Your goal: Rewrite the records below, substituting "Text tool" for every occurrence of "Type tool" and leaving everything else unchanged.

☆ ☆ ☆

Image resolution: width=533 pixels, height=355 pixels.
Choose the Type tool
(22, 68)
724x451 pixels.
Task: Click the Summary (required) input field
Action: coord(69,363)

☆ ☆ ☆

Solution for this task:
Image resolution: width=533 pixels, height=355 pixels.
Choose the Text tool
(22, 68)
724x451 pixels.
Task: Click the Summary (required) input field
Action: coord(69,363)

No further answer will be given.